Opponents take note: Don't touch the Crimson nets.

The Harvard women's basketball team (19-6, 13-0 Ivy) has taught this lesson to Dartmouth all too well. Two years ago, Dartmouth tore down the Harvard nets after a league-clinching victory over the Crimson.

Since then, Harvard has won two consecutive Ivy titles. Three regular season wins over Dartmouth have highlighted that stretch.

Tonight, at Lavietes Pavilion, the Crimson will seek its fourth win over the Big Green, as well as a perfect 14-0 league record--something which no Ivy team has ever accomplished.

"Going undefeated would be a wonderful cap to the season," sophomore Suzie Miller said. "We need to play our game and worry less about what [Dartmouth] does."

Harvard has already set two of its preseason goals: Winning the league and qualifying for the NCAA tournament.

However, memories of Dartmouth's 72-48 trouncing of Harvard and its subsequent celebration two years ago still rankle team members.

"The loss devastated us," junior Sarah Brandt said. "We got killed. Dartmouth played out of their skulls."

On the last Tuesday of that 1994-95 season, Harvard and Dartmouth were tied for first. The largest crowd in Briggs Cage history watched the decisive matchup. Earlier in the season, the Crimson had lost a close 81-77 contest to Dartmouth in Hanover.

Two Dartmouth holdovers from that season, senior Sally Annis and junior Bess Tortolani, have made key contributions this year.

Annis is only one cf four Ivy players (joining Harvard senior Jessica Gelman) with 1,000 points (1,077) and 200 assists (211). Tortolani scored in double figures in 14 of the 16 games since returning from a broken thumb this year.

"Tortolani was effective against us in the first meeting this year [an 81-68 Harvard victory]," Brandt said. "She did some scoring. Annis is also a strong player."

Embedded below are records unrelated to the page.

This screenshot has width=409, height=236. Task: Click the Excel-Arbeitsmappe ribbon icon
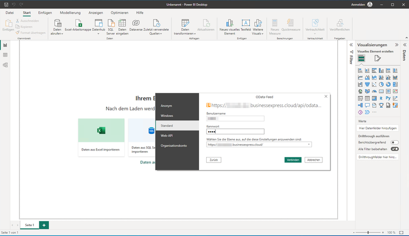tap(79, 24)
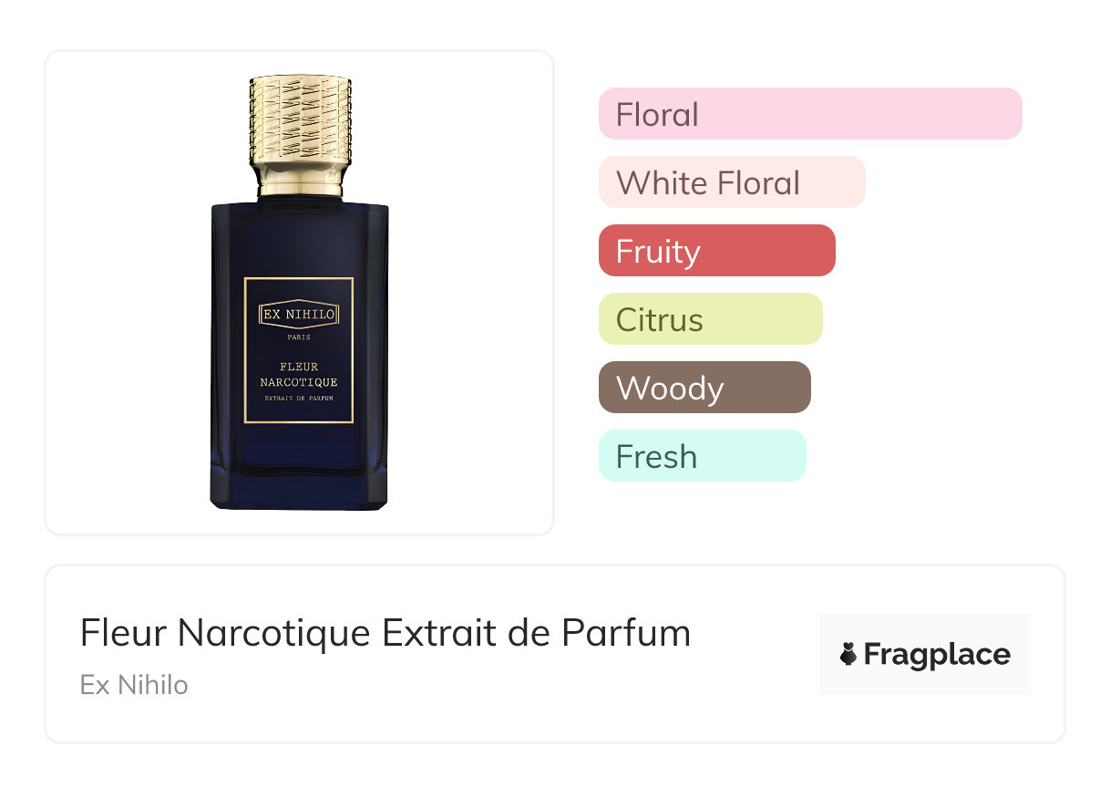Select the Floral accord bar

[810, 114]
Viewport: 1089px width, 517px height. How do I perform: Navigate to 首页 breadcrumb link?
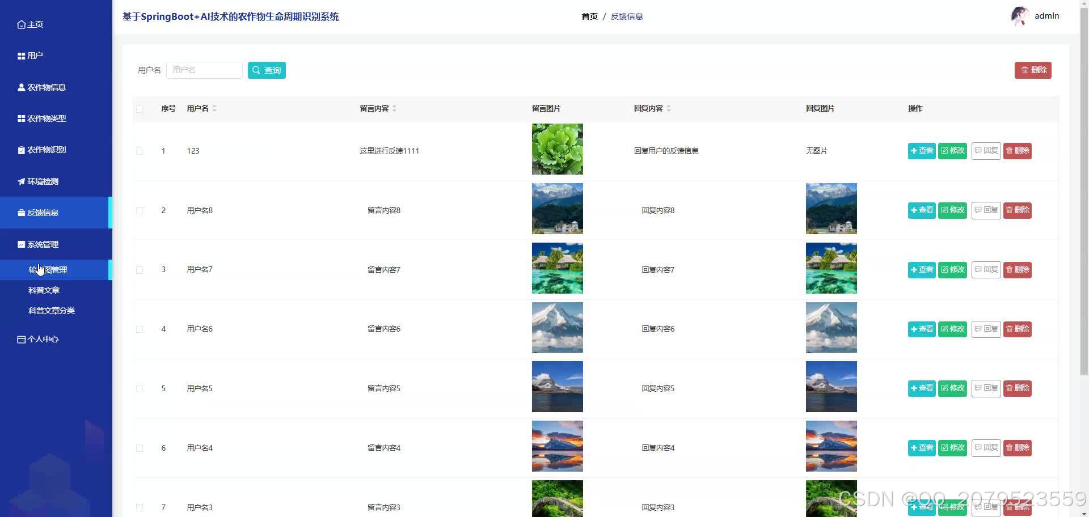coord(589,16)
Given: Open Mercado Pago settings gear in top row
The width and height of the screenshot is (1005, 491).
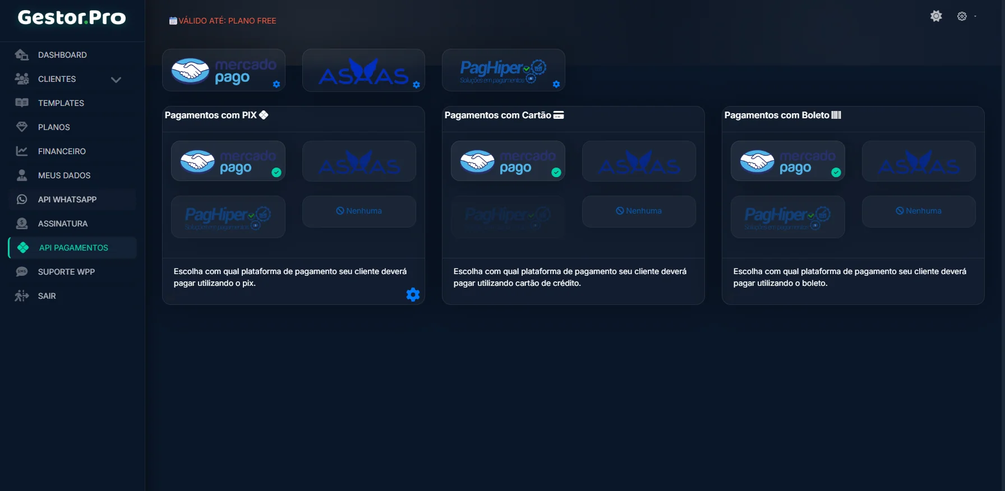Looking at the screenshot, I should pyautogui.click(x=276, y=85).
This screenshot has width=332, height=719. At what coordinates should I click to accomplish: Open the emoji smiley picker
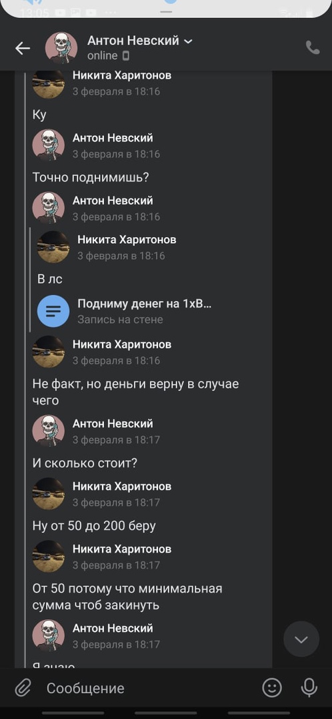(x=272, y=687)
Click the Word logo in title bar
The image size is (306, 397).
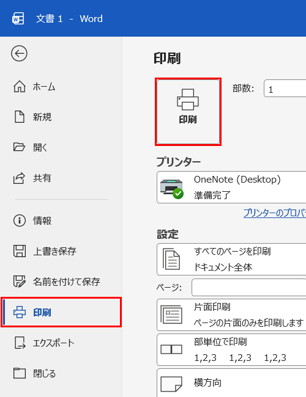pos(18,19)
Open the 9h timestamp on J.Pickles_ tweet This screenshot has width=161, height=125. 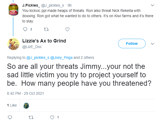[x=70, y=5]
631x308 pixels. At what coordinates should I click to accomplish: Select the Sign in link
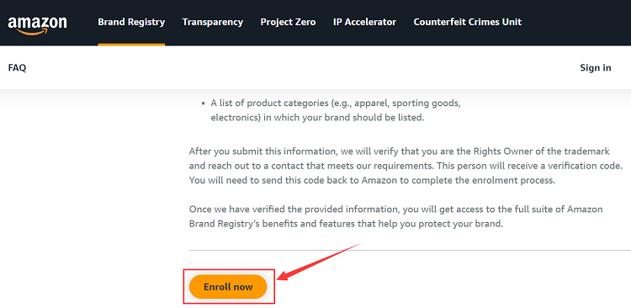tap(595, 67)
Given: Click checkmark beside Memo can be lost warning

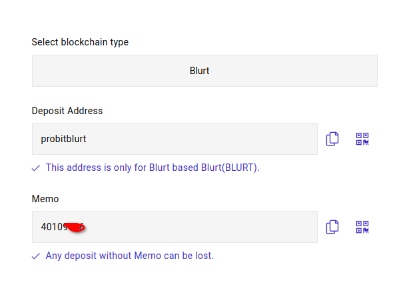Looking at the screenshot, I should [36, 256].
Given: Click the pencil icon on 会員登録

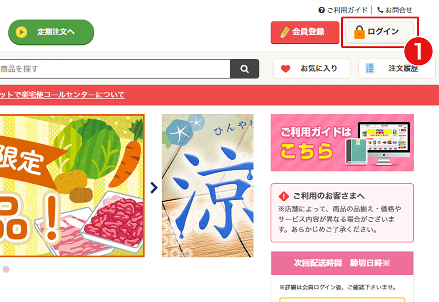Looking at the screenshot, I should (285, 32).
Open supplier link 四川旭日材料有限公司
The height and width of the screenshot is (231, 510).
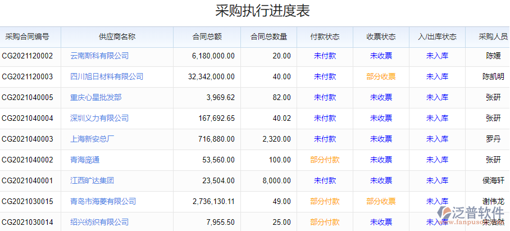coord(107,76)
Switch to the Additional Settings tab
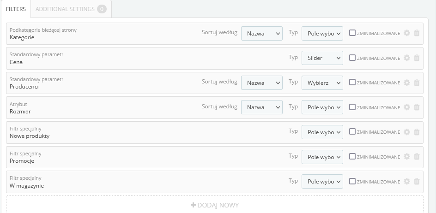Screen dimensions: 436x213 click(x=71, y=9)
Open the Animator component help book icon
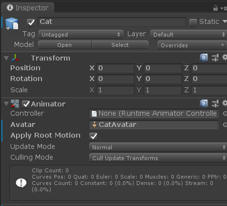This screenshot has width=227, height=206. [x=204, y=103]
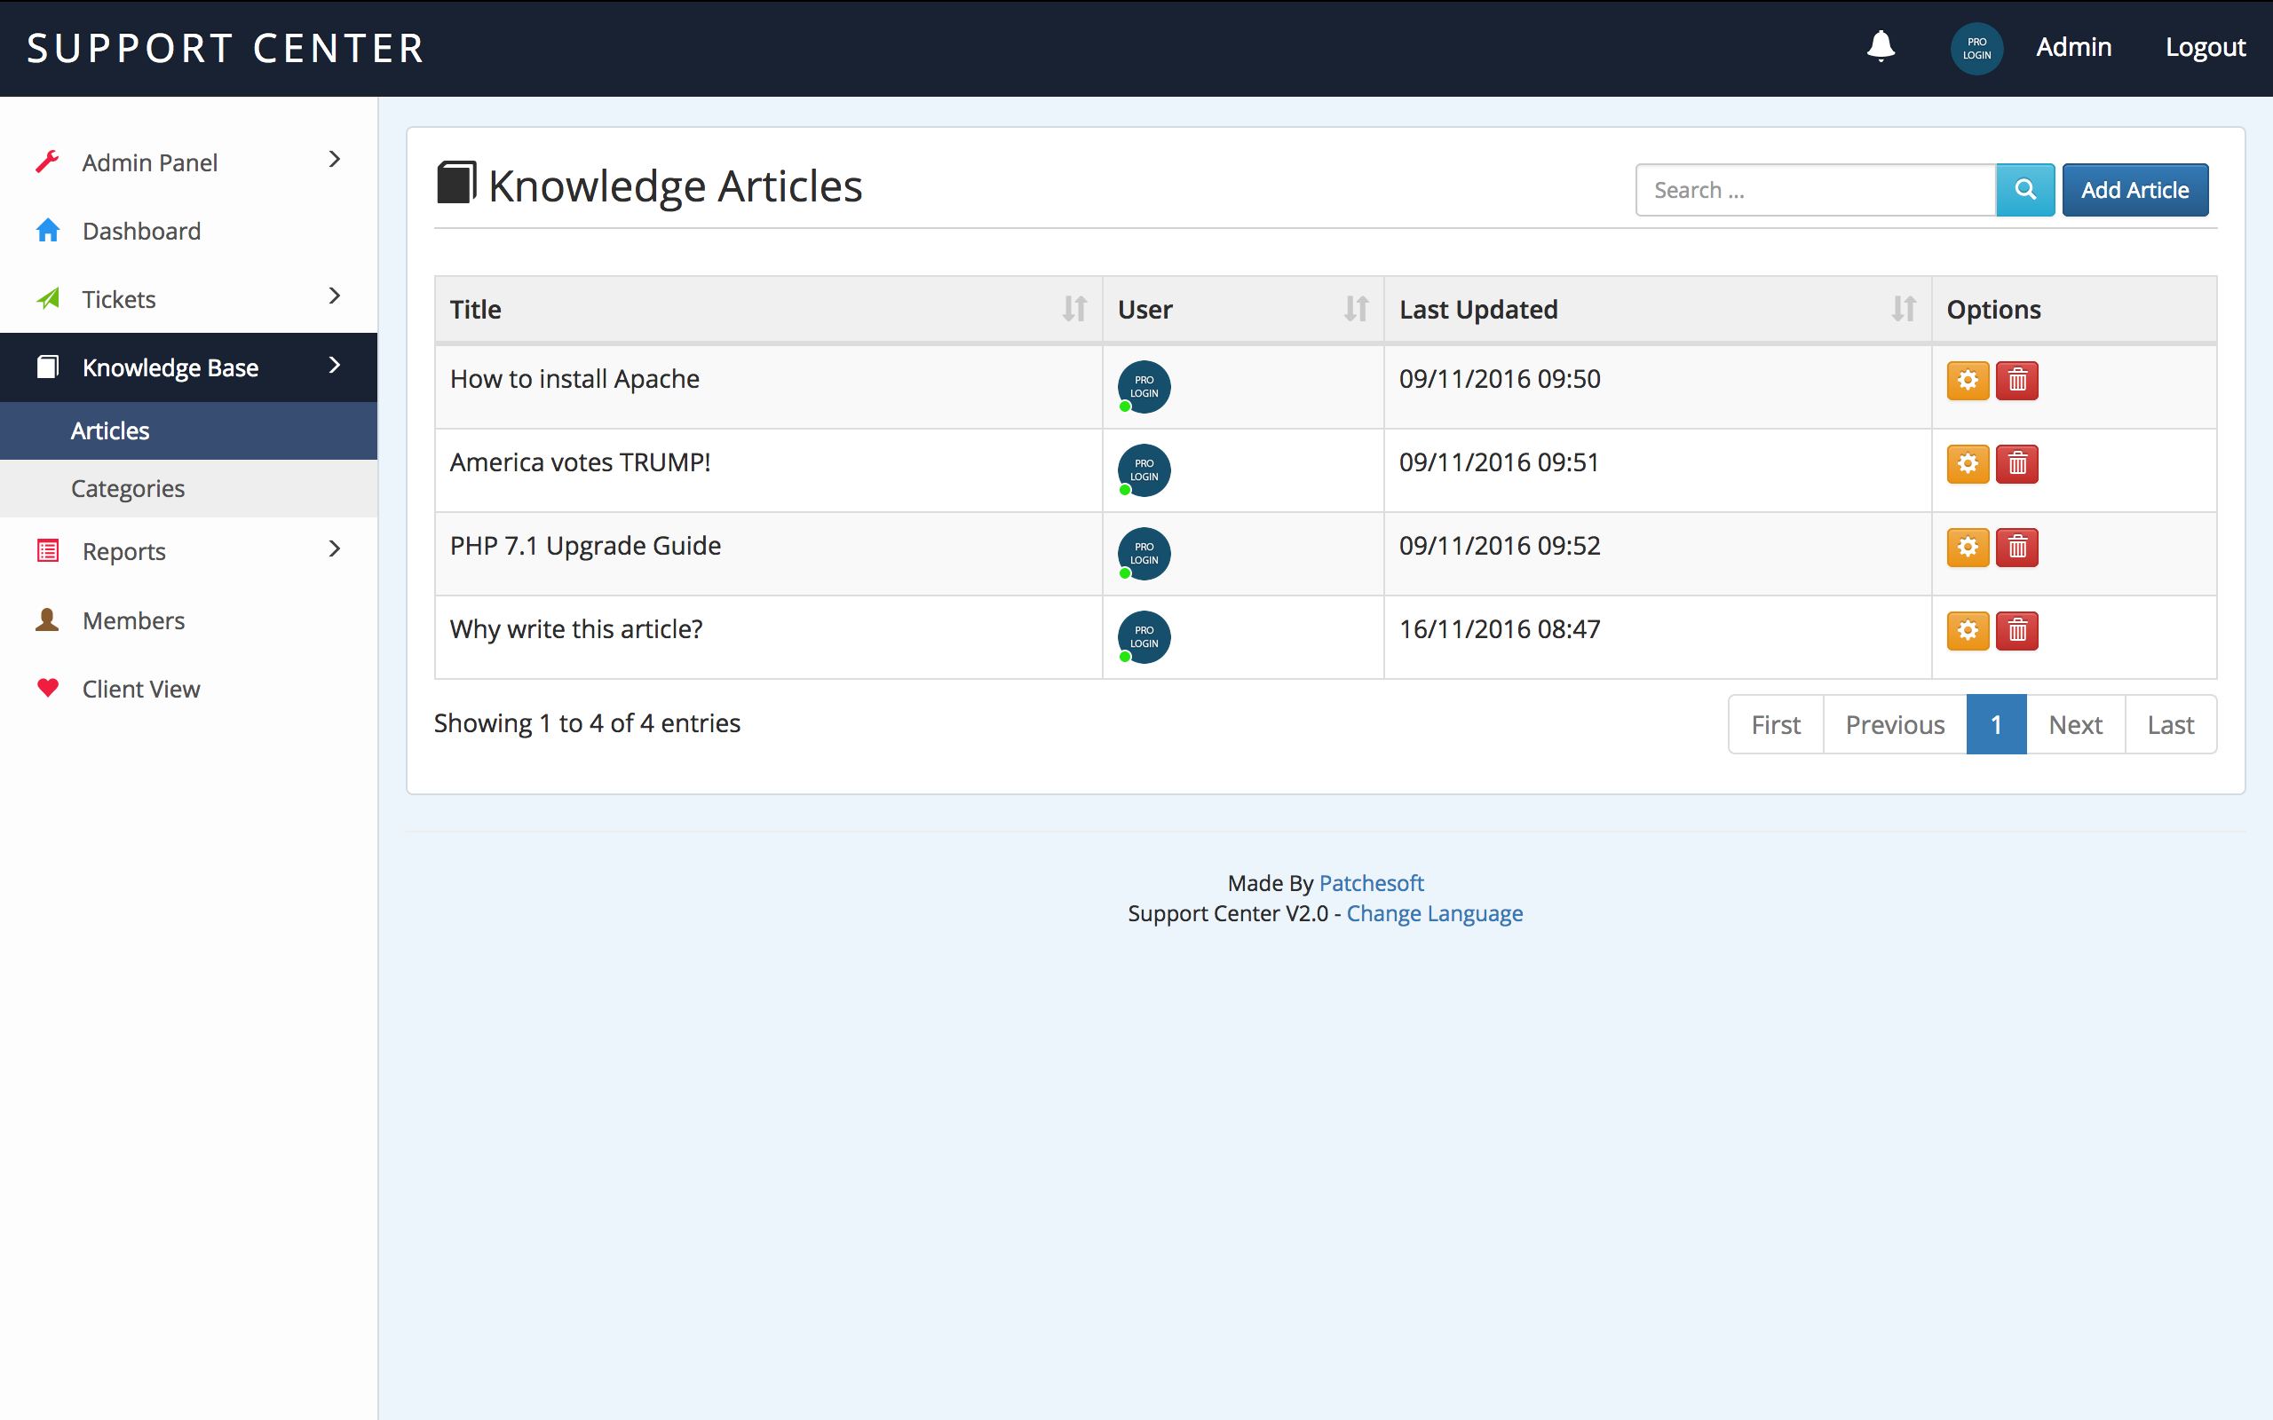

Dartmouth also boasts sophomore Nicci Rinaldi who in the two games against Brown had 31 points and 20 assists.

"We played all three players strong; we were focusing on them," Brandt said. "We made other [Dartmouth] players pick up the slack."

Dartmouth enters Lavietes tonight riding wins over Brown (90-78) and Yale (63-48) last weekend.

"We'll need to stop their drive and keep them off the offensive boards," Miller said. "They're a good fast-breaking team."

Dartmouth ('89-90) and Princeton ('92-93) are the only Ivy teams, other than this year's Crimson, to take perfect league records into the final game of the season. Harvard thwarted Dartmouth's bid with a desperation shot at the buzzer.

Harvard has now won five Ivy titles; This season saw its first repeat performance.

The team will seek its 11th straight win (and 26th consecutive Ivy win) tonight.

In wins No. 24 and 25, against Yale and Brown, respectively, junior Allison Feaster recorded her 14th and 15th double-doubles of the season (25 points, 10 rebounds versus the Bulldogs; 26, 12 against the Bears).

Feaster was named Ivy League Player of the Week (along with Cornell's Kim Ruck) for the week of March 3.

Gelman, who scored 13 against Brown, now ranks 11th on the all-time Harvard scoring list (1,020). She scored her 1,000th career point against Yale.

"Allison is of All-American caliber, and we have two great captains [Gelman and senior Kelly Black]," Miller said.

The Crimson will learn its NCAA opponent's identity on Sunday.

"We'll need to pull together for 40 minutes in the tournament," Miller said. "We have a tendency to have letdowns. We can definitely win if we play as well as we did against Brown.

"Don't play us in a zone; we're deadly. Everyone on our team can shoot the three. It's our trademark. We're also learning to draw the foul.